The operators marked (ok) can be implemented without buffering data, while the 
combinators marked (bad) may need an arbitrary sized buffer.

Starting with 'unzip', suppose we pull elements from the first component of the 
result (the (S a)) but not the second component (the (S b)). To provide these 
'a' elements, 'unzip' must pull tuples from its source stream (S (a, b)) and 
buffer the 'b' part until someone pulls from the (S b).

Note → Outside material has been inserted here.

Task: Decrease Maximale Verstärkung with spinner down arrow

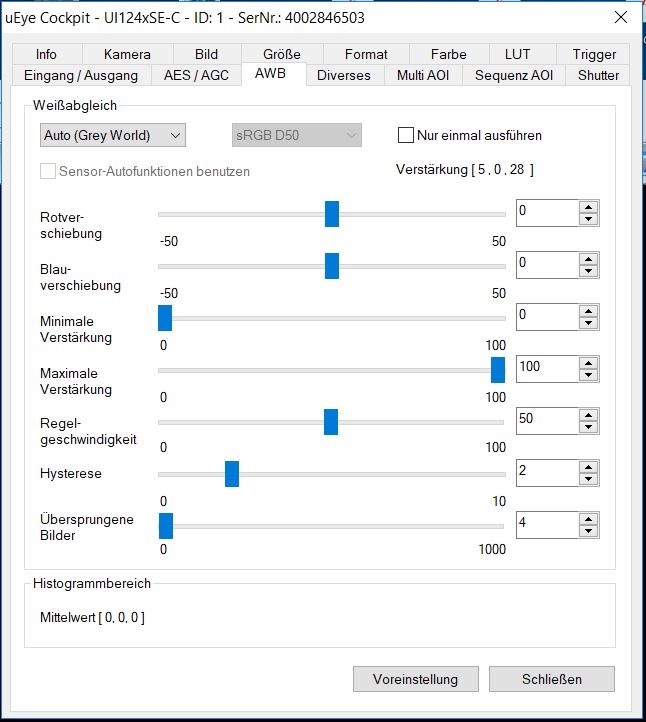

Dually, with 'cozip', suppose we push elements into the first component of the 
result (the (C a)). The implementation must buffer them until someone pushes 
the corresponding element into the (C b), only then can it push the whole tuple 
into the source (C (a, b)) costream.


The two combinators unzipc and zipc are hybrids:

For 'unzipc', if we pull an element from the (S a), then the implementation can 
pull a whole (a, b) tuple from the source (S (a, b)) and then get rid of the 
'b' part by pushing it into the (C b). The fact that it can get rid of the 'b' 
part means it doesn't need a buffer.

Similarly, for 'zipc', if we push a 'b' into the (C b) then the implementation 
can pull the corresponding 'a' part from the (S a) and then push the whole (a, 
b) tuple into the C (a, b). The fact that it can get the corresponding 'a' 
means it doesn't need a buffer.

I've got some hand drawn diagrams of this if anyone wants them (mail me), but 
none of it helps implement 'unzip' for streams or 'cozip' for costreams. 

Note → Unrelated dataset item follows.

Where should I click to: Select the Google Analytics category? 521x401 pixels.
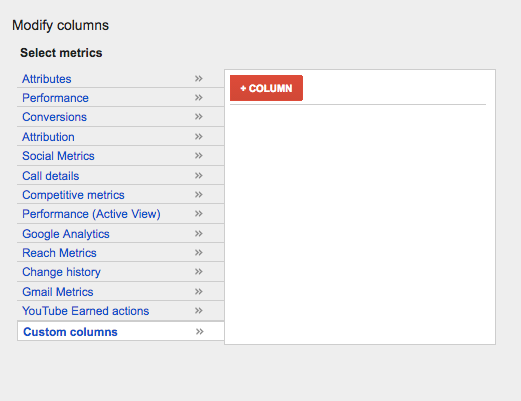pyautogui.click(x=66, y=234)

 I'll be interested to see in more detail the approach that Ben is
 talking about. As Ben says, intuitively the problem is that when you've
 got multiple outputs so you need to make sure that someone is consuming
 them and that that consumption is appropriately synchronised so that you
 don't have to buffer (buffering would almost certainly eliminate the
 gains from fusion). That might be possible if ultimately the multiple
 outputs are combined again in some way, so that overall you still have a
 single consumer, that can be turned into a single lazy or eager loop.

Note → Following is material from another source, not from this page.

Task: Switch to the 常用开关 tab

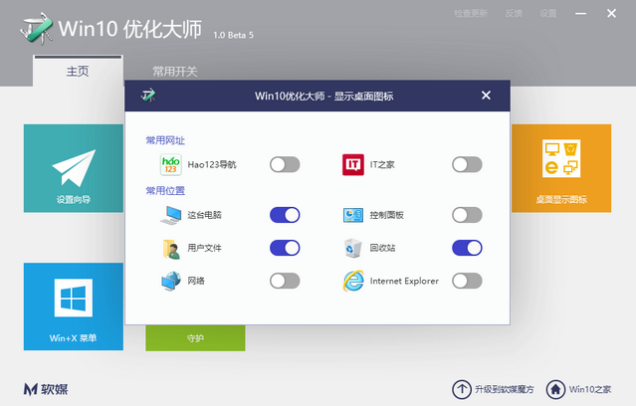Action: 175,72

At least for high performance applications, I think we've reached the limit of 
what short-cut fusion approaches can provide. By short cut fusion, I mean 
crafting a special source program so that the inliner + simplifier + 
constructor specialisation transform can crunch down the intermediate code into 
a nice loop. Geoff Mainland's recent paper extended stream fusion with support 
for SIMD operations, but I don't think stream fusion can ever be made to fuse 
programs with unzip/cozip-like operators properly. This is a serious problem 
for DPH, because the DPH vectoriser naturally produces code that contains these 
operators.

I'm currently working on Repa 4, which will include a GHC plugin that hijacks 
the intermediate GHC core code and performs the transformation described in 
Richard Water's paper Automatic transformation of series expressions into 
loops. The plugin will apply to stream programs, but not affect the existing 
fusion mechanism via delayed arrays. I'm using a cut down 'clock calculus' from 
work on synchronous data-flow languages to guarantee that all outputs from an 
unzip operation are consumed in lock-step. Programs that don't do this won't be 
well typed. Forcing synchronicity guarantees that Waters's transform will apply 
to the program.

The Repa plugin will also do proper SIMD vectorisation for stream programs, 
producing the SIMD primops that Geoff recently added. Along the way it will 
brutally convert all operations on boxed/lifted numeric data to their unboxed 
equivalents, because I am sick of adding bang patterns to every single function 
parameter in Repa programs. 

Ben.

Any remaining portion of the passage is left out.